Monday, January 17, 2022

MLK DAY - 2022

 “MLK DAY - 2022"


On this cold MLK Day, I’m going to repeat a post from several years ago, simply because it is such a great reading on the life and witness of Dr. Martin Luther King, Jr.  It is written by poet and essayist June Jordan.  

            For my blog this week, I am going to share part of an essay on Dr. King by the poet and essayist June Jordan – it is the best essay that I have ever read on King.  If you don’t know her work, please look her up – many of her poems transformed into songs by Sweet Honey in the Rock.  She died of breast cancer in 2002.  This sharing is from her essay on Dr. King “The Mountain and the Man Who Was Not God,” given as an address at Stanford on King Day in 1987.  It is from her 1993 book of essays “Technical Difficulties: African-American Notes on the State of the Union.”

            “He made big mistakes.  He was not a wonderful administrator.  He did not abstain from whiskey, tobacco, or sex.  He was not a fabulous husband, or father.  He committed adultery.  His apparent attitude towards women was conventional, at best, or strikingly narrow, or mean.  He loved to party: dancing, horsing around, heavyweight southern cuisine, and pretty women.  He did like him a little sugar in his bowl,  He was not a god.

            And I remember listening to WBAI-FM radio in 1963 the way my parents long ago used to listen to AM radio broadcasts of the Joe Louis fights, only I was following the evolution of the Civil Rights Revolution.  I was following the liberation of my life according to the Very Reverend Dr. King.  And when, one afternoon, that fast-talking, panic-stricken newscaster in Birmingham reported the lunging killer police dogs and the atrocious hose water and I could hear my people screaming while the newscaster shouted out the story of my people, there, in Birmingham, who would not quit the streets – when he described how none of that horror of nightsticks or torrential water pressure or mad dogs on the attack could stop the children of Birmingham from coming out again and again to suffer whatever they must from freedom, I remember the positively stunned sensation that engulfed me:  I knew that we winning;  I knew that we would win.

            And before those demonstrations and underneath the melee and after the bleeding and the lockups and the singing and the prayers, there was this magical calm voice leading us, unarmed, into the violence of White America.  And that voice was not the voice of God.  But did it not seem to be the very voice of righteousness?  That voice was not the voice of God.  But does it not, even now, amazingly penetrate/reverberate/illuminate:  a sound, a summoning, somehow divine?
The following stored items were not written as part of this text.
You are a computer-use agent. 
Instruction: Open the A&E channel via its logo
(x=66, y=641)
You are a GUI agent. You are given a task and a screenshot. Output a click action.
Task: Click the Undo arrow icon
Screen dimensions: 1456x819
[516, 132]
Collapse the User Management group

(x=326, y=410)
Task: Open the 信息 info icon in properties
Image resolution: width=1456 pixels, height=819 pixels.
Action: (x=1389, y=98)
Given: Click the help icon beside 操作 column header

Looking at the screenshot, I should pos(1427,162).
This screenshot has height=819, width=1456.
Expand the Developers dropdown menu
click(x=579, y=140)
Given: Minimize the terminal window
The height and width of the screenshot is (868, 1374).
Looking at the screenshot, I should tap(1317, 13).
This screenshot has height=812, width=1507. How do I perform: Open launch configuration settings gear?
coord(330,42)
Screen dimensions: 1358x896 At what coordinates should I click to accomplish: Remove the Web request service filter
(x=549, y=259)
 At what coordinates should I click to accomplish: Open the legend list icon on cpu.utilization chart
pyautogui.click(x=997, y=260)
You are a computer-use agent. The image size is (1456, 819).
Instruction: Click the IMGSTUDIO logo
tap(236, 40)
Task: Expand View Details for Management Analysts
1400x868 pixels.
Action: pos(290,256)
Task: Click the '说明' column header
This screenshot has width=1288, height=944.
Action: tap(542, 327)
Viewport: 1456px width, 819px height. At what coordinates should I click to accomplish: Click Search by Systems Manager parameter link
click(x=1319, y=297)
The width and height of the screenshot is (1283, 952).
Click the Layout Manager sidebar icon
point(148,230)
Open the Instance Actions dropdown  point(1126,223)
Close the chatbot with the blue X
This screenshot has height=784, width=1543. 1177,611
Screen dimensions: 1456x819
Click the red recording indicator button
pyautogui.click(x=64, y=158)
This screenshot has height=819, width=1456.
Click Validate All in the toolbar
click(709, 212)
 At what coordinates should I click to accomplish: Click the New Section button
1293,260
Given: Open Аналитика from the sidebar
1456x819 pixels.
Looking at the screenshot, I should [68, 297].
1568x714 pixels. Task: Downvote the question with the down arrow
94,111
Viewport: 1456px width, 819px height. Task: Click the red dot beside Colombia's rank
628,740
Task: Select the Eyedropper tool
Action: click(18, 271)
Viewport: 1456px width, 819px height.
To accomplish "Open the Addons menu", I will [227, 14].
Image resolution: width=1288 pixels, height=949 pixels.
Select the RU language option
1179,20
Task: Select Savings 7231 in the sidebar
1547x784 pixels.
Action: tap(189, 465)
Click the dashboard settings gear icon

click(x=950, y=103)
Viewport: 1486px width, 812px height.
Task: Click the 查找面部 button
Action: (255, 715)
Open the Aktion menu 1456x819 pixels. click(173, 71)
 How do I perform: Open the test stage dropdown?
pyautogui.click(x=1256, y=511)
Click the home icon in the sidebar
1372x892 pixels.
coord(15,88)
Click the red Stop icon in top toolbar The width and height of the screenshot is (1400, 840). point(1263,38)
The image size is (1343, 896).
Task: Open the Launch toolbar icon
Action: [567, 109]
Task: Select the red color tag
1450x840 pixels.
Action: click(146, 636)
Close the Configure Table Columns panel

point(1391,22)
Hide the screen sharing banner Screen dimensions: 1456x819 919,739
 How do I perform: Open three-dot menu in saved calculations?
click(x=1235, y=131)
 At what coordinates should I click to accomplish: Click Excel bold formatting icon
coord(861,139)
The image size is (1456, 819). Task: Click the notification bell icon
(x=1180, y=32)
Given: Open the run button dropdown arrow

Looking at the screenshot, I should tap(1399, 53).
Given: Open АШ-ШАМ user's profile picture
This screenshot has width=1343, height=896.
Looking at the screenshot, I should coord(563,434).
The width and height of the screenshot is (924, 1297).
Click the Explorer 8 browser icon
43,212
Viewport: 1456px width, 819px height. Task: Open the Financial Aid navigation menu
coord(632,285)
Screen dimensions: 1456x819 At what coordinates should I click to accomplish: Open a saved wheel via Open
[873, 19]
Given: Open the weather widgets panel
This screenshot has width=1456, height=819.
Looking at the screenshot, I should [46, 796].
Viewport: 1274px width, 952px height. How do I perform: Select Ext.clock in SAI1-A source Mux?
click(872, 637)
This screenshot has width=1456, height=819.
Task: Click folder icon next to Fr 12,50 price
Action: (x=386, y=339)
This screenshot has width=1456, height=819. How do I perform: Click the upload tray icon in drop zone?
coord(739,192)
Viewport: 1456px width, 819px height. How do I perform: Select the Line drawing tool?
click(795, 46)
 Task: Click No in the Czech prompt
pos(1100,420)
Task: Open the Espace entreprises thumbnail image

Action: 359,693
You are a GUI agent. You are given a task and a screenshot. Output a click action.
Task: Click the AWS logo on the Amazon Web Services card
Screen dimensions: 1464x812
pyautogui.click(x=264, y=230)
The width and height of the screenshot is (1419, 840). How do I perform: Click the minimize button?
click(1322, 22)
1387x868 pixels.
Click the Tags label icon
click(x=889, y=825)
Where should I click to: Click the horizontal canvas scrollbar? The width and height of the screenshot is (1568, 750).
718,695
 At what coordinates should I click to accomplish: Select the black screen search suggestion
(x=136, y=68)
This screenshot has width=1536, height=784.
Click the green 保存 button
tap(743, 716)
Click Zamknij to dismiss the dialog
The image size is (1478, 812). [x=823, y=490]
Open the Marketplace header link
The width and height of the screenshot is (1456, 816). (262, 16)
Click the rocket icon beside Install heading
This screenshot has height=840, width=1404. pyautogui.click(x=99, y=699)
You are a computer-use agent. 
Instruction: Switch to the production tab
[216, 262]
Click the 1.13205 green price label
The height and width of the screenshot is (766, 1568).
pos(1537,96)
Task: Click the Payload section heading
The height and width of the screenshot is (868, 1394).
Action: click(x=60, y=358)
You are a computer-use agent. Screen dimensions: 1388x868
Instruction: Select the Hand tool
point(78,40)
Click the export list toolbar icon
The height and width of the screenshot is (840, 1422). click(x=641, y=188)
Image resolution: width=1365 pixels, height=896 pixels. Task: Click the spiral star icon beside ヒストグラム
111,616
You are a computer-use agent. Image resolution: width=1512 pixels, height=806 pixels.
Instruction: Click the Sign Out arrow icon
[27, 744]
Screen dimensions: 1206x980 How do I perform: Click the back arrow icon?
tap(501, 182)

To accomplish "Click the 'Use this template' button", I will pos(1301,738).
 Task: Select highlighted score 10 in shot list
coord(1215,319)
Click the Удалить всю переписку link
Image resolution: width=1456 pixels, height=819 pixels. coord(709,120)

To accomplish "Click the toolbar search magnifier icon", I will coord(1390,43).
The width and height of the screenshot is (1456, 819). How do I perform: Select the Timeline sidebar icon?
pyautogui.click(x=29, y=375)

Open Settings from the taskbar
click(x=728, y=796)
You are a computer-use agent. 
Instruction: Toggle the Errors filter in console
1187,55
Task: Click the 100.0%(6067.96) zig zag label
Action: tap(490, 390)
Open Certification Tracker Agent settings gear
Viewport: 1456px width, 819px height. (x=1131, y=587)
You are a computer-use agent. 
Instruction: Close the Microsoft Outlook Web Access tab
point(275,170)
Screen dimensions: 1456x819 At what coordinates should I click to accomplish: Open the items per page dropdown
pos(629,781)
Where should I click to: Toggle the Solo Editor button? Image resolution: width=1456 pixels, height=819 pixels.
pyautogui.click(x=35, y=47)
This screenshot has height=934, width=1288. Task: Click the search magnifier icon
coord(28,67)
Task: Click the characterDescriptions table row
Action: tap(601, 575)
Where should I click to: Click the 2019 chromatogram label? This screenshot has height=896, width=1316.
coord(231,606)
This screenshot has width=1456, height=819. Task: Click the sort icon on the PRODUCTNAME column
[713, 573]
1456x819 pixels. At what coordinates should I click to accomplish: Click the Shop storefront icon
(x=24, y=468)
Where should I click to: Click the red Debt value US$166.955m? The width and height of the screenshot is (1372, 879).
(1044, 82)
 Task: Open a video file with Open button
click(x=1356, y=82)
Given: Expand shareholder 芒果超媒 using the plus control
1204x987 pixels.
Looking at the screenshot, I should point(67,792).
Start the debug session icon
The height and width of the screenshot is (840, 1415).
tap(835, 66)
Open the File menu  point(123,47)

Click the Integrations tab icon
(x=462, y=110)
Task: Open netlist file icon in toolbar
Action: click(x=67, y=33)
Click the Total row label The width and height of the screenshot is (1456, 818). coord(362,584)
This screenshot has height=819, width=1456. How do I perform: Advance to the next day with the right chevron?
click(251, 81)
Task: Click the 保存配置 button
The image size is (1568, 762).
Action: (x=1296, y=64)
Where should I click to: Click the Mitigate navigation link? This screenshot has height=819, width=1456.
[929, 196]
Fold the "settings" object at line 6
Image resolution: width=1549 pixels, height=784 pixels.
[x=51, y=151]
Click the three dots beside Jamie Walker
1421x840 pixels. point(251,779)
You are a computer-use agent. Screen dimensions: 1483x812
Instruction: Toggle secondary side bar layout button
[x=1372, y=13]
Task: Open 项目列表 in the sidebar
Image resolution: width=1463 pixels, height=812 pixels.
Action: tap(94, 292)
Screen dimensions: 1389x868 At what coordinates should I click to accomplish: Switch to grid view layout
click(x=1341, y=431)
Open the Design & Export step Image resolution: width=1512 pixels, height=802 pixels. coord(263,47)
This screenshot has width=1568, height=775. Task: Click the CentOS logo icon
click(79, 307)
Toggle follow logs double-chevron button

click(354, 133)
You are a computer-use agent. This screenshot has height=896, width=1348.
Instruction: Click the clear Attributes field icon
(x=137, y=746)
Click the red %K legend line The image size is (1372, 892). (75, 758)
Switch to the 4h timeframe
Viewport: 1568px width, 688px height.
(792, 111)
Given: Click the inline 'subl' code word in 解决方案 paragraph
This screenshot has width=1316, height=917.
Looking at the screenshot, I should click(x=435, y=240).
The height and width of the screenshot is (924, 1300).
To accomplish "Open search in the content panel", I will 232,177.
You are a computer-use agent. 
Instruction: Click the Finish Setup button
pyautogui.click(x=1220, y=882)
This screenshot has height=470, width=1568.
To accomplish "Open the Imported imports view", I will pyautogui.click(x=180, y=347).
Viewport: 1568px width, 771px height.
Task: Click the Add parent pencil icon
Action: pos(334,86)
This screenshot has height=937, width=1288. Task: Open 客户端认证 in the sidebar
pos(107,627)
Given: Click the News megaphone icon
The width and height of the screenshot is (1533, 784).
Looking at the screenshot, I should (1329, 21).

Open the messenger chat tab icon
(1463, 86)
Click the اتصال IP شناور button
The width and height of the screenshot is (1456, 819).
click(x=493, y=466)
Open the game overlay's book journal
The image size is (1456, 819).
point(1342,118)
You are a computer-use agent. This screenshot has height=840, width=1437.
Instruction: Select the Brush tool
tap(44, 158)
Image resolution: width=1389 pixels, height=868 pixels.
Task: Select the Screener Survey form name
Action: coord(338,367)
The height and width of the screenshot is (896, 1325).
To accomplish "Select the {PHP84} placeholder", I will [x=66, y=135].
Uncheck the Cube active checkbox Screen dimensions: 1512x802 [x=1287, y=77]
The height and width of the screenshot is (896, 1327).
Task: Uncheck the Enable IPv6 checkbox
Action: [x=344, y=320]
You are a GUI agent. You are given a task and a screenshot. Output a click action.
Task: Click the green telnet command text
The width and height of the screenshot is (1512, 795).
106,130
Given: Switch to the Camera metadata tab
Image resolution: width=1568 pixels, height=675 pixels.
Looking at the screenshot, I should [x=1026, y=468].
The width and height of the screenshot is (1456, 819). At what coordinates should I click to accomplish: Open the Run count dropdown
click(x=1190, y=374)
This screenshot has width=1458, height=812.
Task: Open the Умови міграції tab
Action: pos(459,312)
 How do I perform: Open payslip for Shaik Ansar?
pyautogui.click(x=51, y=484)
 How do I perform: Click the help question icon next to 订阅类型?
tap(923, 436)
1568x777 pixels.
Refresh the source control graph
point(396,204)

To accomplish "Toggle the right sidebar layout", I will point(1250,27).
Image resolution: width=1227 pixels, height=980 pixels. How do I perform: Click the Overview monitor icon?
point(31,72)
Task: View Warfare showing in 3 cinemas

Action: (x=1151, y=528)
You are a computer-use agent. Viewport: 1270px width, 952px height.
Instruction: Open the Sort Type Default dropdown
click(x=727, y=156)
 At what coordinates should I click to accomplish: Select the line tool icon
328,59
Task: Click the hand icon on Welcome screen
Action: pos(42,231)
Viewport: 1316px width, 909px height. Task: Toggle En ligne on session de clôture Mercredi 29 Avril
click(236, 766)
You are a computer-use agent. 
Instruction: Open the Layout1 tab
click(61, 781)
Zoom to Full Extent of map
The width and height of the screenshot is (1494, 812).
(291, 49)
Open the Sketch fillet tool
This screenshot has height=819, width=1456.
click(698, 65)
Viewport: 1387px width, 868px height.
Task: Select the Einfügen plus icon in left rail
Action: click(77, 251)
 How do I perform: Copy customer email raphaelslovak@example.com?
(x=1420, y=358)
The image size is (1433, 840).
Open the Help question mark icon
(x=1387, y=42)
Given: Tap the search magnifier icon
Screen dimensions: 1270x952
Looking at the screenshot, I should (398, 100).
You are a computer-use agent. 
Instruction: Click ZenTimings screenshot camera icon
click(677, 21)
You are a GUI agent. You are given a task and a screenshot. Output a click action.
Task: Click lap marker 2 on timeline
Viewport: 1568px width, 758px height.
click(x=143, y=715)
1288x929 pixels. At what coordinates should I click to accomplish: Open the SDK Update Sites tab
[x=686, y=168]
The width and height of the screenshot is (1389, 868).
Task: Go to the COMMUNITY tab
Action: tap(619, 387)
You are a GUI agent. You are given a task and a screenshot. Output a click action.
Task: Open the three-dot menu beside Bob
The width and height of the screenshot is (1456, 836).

That was the voice of a Black man who had himself been clubbed and stabbed and shoved and shot at and jailed and spat upon, and who, repeatedly and repeatedly, dared the utmost power of racist violence to silence him.  That was the voice of a leader who did not tell others to do what he would or could not do:  bodily he gave witness to his faith that the righteous cause of his activity would constitute his safety………

            Almost twenty years ago, Dr. King, standing alone, publicly demanded that England and the United states both act to isolate South Africa through unequivocal severing of financial or any other connection with that heinous regime.  In that same year, Dr. King stood forth, opposed to the war in Vietnam, and thereby suffered the calumny and castigation of his erstwhile peers as well as the hysterical censure of his outright foes. 

             Evaluating America as “the greatest purveyor of violence in our time,” in 1967 Dr. King, with a breadth of determination and rectitude unimaginable even now, undertook the launching of a revolution aimed against that violence, a revolution pitted against America’s inequities, a revolution riveted against an American poverty of the spirit that allowed us to uproot , and decimate, a host of strangers while denying basic necessities to the homeless here at home.”